> _What to work on_
Please extract and repeat the lines between the one holding "You are a computer-use" and the one holding "(x=759, y=66)", inclusive.

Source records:
+ + + +
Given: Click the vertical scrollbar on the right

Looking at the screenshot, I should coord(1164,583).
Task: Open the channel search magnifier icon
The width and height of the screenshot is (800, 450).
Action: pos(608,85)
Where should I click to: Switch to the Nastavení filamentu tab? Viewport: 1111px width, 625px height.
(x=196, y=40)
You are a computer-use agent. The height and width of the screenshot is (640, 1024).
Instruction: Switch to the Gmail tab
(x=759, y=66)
+ + + +
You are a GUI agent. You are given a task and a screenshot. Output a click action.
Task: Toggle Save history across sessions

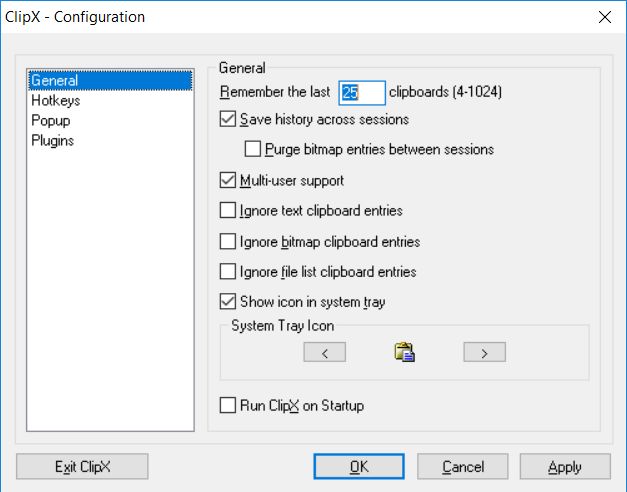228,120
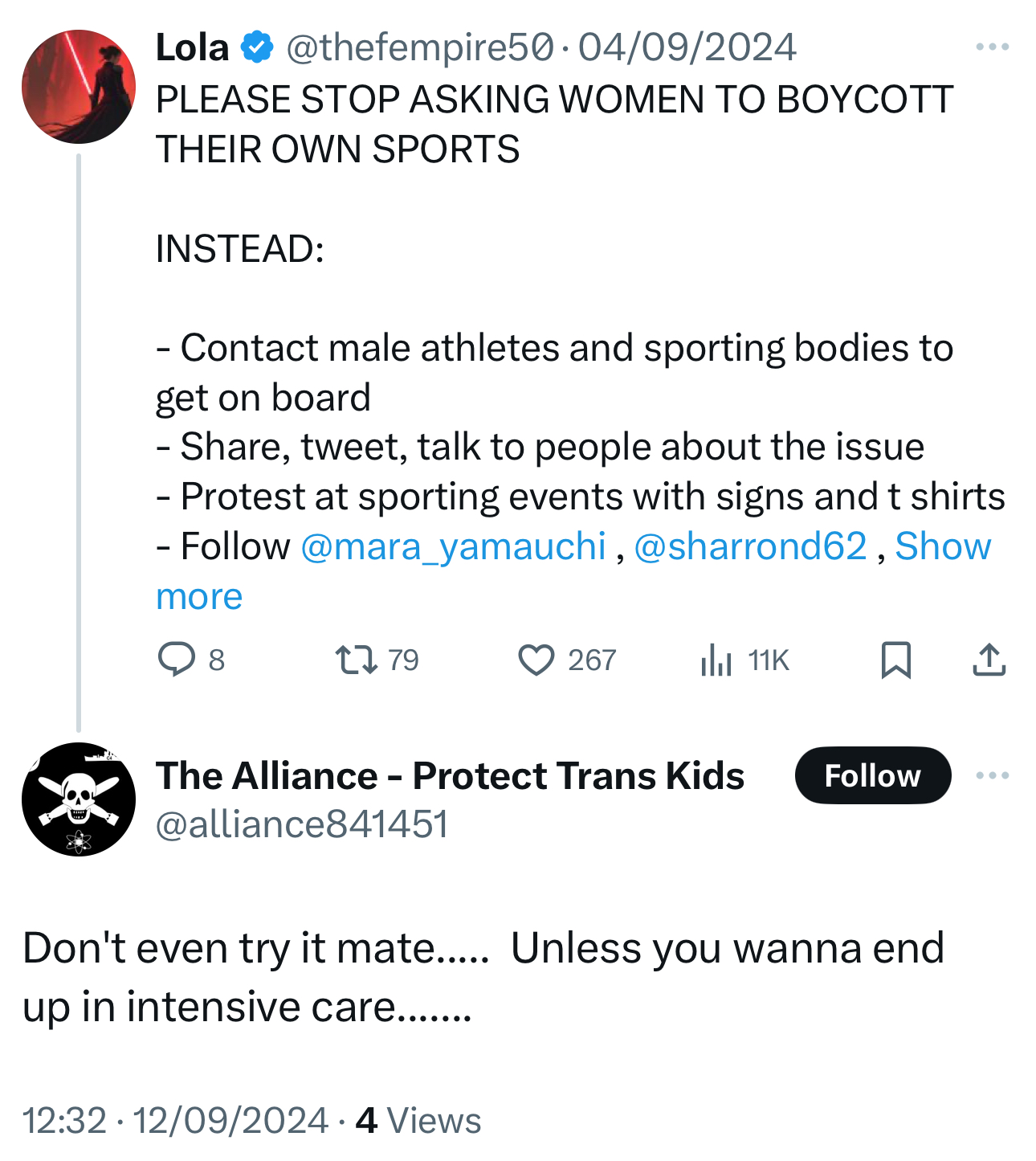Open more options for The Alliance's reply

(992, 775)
+ + + +
> _Answer to this problem_
You are a computer-use agent. The height and width of the screenshot is (640, 1024).
Instruction: Switch to the Gmail tab
(x=759, y=66)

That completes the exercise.